Procedure Description
- The patient is positioned to expose the hemorrhoid (typically lying on their side).
- Local anesthesia is applied to numb the area.
- A small incision is made over the hemorrhoid to drain the clot.
- The clot is carefully removed, and the area is cleaned.
- The incision may be left open to heal naturally or lightly packed with gauze.
Tools Used: Scalpel, surgical scissors, gauze, antiseptic solutions.
Anesthesia: Local anesthesia is commonly applied to minimize pain during the procedure.
Duration
The procedure typically takes about 15-30 minutes.
Setting
Performed in an outpatient clinic, a doctor's office, or a minor procedure room within a hospital.
Personnel
- A general surgeon or a colorectal specialist
- A nurse or medical assistant
Risks and Complications
- Common risks: Bleeding, infection, temporary pain.
- Rare risks: Recurrence, damage to surrounding tissues, allergic reactions to anesthesia.
- Management includes antibiotics for infections and pain management strategies.
Benefits
- Immediate relief from severe pain and pressure.
- Rapid reduction in swelling and discomfort.
- Return to normal activities within a few days.
Recovery
- Patients may be advised to take sitz baths several times a day.
- Pain management with prescribed or over-the-counter pain relievers.
- Applying ice packs to reduce swelling.
- Recovery time typically spans a few days to a week.

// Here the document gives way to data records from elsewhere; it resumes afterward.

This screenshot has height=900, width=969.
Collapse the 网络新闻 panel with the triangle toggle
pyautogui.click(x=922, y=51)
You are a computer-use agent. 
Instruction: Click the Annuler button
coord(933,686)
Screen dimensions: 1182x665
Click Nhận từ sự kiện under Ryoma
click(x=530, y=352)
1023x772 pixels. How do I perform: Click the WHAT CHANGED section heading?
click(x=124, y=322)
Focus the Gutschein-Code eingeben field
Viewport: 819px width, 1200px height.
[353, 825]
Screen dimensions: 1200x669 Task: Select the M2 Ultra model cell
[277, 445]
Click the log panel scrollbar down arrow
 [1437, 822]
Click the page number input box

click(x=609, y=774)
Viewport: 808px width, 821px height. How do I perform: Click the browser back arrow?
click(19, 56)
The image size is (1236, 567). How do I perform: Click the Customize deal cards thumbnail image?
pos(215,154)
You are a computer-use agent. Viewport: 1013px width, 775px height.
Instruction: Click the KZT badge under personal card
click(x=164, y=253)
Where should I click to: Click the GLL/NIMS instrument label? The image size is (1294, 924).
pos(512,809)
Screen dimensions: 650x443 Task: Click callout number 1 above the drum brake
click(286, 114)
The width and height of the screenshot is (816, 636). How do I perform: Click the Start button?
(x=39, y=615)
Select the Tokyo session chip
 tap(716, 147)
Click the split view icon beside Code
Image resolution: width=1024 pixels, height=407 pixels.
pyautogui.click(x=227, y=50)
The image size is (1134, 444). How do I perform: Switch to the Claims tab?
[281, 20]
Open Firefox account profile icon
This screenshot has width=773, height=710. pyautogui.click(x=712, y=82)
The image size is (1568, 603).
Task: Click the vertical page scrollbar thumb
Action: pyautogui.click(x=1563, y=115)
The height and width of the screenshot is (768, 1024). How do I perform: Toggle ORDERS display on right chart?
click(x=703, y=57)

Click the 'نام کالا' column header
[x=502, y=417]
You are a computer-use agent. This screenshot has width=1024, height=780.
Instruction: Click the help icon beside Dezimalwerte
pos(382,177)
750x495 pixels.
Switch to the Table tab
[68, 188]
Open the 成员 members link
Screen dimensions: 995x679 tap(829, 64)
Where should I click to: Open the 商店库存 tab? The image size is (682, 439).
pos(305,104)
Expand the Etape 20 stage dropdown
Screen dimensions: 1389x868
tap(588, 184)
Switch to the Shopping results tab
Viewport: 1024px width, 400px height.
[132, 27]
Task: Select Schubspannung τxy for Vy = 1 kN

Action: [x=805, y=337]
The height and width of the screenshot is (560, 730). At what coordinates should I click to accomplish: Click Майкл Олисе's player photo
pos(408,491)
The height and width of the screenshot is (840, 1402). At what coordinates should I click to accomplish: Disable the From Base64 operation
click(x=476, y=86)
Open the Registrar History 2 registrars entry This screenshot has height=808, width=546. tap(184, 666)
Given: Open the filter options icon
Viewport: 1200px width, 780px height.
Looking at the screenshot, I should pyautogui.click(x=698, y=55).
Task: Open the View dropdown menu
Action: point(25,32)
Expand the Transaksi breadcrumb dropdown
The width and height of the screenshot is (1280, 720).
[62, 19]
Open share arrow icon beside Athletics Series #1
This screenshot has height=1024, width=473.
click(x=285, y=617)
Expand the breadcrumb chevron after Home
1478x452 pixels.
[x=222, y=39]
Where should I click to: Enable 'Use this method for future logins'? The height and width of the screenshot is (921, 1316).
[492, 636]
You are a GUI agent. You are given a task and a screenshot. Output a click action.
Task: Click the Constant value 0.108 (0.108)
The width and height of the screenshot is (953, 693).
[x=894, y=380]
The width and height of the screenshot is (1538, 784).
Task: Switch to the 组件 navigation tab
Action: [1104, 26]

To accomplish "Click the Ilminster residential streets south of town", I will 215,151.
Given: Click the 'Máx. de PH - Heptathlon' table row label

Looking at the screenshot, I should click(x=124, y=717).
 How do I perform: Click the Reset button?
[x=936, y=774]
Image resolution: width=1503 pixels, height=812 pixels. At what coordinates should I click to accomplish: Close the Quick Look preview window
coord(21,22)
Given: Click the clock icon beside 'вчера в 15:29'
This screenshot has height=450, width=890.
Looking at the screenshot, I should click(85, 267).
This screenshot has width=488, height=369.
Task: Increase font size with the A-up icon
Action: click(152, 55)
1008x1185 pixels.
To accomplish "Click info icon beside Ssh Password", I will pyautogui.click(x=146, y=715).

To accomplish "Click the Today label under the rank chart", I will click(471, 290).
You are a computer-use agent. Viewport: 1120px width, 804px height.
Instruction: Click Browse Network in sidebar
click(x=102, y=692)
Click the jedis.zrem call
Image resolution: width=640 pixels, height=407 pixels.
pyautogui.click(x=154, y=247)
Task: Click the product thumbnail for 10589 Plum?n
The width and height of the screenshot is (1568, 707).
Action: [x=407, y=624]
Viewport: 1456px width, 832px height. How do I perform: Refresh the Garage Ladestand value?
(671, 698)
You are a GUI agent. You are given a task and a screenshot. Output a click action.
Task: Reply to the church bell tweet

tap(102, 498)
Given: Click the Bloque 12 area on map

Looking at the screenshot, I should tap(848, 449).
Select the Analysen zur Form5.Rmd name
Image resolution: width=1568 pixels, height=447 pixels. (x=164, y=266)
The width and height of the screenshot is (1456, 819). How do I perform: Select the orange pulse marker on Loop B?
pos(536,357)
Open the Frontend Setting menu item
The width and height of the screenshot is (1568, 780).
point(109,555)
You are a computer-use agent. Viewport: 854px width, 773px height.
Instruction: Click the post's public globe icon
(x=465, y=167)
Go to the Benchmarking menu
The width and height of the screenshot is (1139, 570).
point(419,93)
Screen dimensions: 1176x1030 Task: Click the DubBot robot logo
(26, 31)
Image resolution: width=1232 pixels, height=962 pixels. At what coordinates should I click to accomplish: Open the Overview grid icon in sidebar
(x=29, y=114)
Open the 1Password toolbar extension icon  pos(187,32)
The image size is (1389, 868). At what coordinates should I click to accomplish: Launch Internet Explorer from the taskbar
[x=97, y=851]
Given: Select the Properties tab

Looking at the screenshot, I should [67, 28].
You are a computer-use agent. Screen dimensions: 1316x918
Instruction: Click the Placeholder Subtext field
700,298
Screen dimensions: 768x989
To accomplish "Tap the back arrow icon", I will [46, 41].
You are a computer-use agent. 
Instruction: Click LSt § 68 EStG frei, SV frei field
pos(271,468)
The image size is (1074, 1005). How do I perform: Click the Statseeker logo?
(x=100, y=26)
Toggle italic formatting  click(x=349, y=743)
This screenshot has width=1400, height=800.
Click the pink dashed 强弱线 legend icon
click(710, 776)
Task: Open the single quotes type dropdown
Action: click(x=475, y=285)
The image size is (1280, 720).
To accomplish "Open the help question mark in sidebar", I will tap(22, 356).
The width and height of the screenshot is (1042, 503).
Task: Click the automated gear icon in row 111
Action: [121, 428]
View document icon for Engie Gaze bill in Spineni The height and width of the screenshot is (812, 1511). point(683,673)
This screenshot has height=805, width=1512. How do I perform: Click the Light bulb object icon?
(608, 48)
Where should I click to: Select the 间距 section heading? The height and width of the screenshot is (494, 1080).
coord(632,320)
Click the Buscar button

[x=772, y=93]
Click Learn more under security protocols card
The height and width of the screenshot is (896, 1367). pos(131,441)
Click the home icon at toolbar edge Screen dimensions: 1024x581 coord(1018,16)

- Follow-up appointments to monitor healing and check for recurrence.
Alternatives
- Conservative management with dietary changes, topical treatments, and pain relief.
- Rubber band ligation for internal hemorrhoids.
- Sclerotherapy or infrared coagulation for other hemorrhoid types.
Pros of alternatives: Less invasive, lower immediate risk.
Cons of alternatives: Slower relief, potentially less effective for severe cases.
Patient Experience
- During: The procedure itself is usually quick and should not be painful due to local anesthesia; some pressure or mild discomfort may be felt.
- After: Mild to moderate pain managed by medications; soreness and swelling are normal and will subside.
- Pain management includes medications and comfort measures such as warm baths and ice packs.